Submitted to: Meeting Abstract
Publication Type: Abstract Only
Publication Acceptance Date: 1/15/2012
Publication Date: 1/15/2012
Citation: Kuhn, D.N., Livingstone Iii, D., Mockaitis, K., Farmer, A., May, G.D., Schnell, R., Motamayor, J. 2012. A core set of SNPs for cacao genotyping. Available: https://www.researchgate.net/publication/268120512_A_Core_Set_of_SNPs_for_Cacao_Genotyping.

Interpretive Summary: Theobroma cacao, the source of cocoa beans for chocolate, is an important tropical agriculture commodity that is affected by a number of fungal pathogens and insect pests, as well as concerns about yield and quality. We are trying to find molecular genetic markers that are linked to disease resistance and other important economic traits to aid in a marker assisted selection (MAS) breeding program for cacao to ensure a reliable supply of cocoa for the US confectionary industry. Theobroma cacao L. (cacao) is an understory tropical tree whose fermented seeds are the source of cocoa butter and cocoa for chocolate production. Breeding programs to improve disease resistance and productivity in cacao depend on the correct genotyping of breeding material and accessions in germplasm collections, which has been done with microsatellite markers. Due to the platform dependence of such markers, it has not been possible to produce widely agreed upon reference genotypes, which has significantly hindered breeding progress. We produced a 6k Illumina Infinium SNP chip from SNPs called from transcriptome sequence data (exons) of genetically diverse individuals.

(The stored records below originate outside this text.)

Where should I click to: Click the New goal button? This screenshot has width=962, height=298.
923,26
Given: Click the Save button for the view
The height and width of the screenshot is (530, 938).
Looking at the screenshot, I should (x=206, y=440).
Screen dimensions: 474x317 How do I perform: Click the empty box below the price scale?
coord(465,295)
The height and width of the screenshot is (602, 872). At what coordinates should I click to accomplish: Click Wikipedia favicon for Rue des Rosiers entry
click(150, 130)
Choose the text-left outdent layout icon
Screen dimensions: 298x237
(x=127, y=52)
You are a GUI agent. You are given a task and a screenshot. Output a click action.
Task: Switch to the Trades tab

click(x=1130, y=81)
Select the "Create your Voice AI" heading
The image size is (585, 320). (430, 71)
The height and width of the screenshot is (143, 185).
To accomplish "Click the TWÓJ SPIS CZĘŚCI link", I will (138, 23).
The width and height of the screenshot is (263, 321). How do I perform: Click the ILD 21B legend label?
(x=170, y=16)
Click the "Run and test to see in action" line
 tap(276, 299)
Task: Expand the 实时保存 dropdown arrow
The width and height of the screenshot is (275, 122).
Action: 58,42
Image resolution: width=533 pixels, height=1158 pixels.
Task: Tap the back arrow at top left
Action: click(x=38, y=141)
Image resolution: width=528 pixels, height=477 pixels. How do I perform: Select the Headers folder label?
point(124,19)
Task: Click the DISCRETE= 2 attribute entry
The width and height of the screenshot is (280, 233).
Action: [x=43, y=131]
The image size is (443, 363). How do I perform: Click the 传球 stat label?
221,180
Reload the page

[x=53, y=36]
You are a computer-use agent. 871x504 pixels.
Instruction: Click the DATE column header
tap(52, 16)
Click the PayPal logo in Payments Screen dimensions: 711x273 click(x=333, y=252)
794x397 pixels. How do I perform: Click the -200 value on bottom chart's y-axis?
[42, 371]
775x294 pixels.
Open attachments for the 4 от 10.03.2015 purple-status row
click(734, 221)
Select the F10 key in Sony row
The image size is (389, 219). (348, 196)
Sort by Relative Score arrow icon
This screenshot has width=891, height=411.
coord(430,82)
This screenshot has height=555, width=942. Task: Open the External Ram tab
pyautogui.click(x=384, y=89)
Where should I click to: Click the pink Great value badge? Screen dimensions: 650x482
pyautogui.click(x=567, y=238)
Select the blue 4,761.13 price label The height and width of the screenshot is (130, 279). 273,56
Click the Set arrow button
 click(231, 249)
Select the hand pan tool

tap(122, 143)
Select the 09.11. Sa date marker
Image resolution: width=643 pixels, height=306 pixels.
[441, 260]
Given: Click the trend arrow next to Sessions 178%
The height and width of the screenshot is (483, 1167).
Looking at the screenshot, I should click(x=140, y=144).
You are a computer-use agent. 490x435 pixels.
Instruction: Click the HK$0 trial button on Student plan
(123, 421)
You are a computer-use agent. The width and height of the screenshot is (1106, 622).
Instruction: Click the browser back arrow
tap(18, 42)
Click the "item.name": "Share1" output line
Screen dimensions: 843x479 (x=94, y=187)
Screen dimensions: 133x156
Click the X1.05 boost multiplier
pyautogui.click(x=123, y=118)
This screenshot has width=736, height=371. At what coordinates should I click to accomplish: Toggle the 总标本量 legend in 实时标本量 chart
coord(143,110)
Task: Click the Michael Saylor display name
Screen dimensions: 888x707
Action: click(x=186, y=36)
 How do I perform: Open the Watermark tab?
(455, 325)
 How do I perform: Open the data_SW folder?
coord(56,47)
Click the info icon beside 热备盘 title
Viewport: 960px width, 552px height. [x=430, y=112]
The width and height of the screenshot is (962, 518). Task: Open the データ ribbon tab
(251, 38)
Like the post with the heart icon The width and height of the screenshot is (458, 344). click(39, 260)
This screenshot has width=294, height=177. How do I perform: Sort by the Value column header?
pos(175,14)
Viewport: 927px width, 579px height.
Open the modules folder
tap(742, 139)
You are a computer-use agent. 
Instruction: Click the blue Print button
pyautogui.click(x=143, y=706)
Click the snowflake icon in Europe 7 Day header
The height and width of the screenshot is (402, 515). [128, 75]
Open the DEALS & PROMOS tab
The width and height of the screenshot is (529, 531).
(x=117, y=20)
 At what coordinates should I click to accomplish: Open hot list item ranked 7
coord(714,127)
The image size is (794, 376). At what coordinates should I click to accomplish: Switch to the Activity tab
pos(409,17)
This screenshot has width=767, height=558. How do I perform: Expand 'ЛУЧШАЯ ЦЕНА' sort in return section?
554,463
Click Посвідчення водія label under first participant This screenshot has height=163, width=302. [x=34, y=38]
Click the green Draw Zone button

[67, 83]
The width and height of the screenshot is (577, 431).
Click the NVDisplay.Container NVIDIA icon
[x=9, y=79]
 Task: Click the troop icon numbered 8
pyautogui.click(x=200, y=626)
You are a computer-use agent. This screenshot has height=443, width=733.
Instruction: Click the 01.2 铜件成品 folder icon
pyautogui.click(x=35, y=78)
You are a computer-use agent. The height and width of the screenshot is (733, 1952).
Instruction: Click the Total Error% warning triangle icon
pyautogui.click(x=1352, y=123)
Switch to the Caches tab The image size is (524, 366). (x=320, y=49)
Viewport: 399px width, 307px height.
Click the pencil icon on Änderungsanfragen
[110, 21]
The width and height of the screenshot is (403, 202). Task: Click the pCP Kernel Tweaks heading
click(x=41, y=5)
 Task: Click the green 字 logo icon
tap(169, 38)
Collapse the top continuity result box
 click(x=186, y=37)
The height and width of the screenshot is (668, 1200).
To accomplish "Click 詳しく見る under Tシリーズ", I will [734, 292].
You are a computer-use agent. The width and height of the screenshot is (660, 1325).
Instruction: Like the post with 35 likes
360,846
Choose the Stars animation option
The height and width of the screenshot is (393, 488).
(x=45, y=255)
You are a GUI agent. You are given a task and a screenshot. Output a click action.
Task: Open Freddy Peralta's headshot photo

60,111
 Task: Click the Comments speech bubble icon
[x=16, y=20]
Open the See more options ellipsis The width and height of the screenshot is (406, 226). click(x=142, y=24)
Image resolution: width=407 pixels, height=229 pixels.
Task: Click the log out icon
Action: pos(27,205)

We genotyped 19 individuals that represented the breadth of genetic diversity in cacao and filtered this data to identify SNPs that occurred in single copy genes, had high minor allele frequencies, were evenly distributed across the 10 linkage groups of cacao based on mapping to the Matina1-6 genome sequence, and, when possible, caused an amino acid change in the coding sequence. From this filtering process, we are proposing a core set of 100 SNPs, 10 per linkage group, to be used in genotyping the germplasm collections and the material used in breeding programs around the world so that a single, verifiable reference genotype will be available for the majority of identified cultivars. Because SNPs are platform independent, both low and high throughput methods can be used to assay the complete core set or informative subsets based on the needs of the germplasm curator or breeder. Our results are important to scientists trying to understand the mechanism of disease resistance and, eventually, to cacao farmers who will benefit from superior disease resistant and more productive cultivars produced through our MAS breeding program.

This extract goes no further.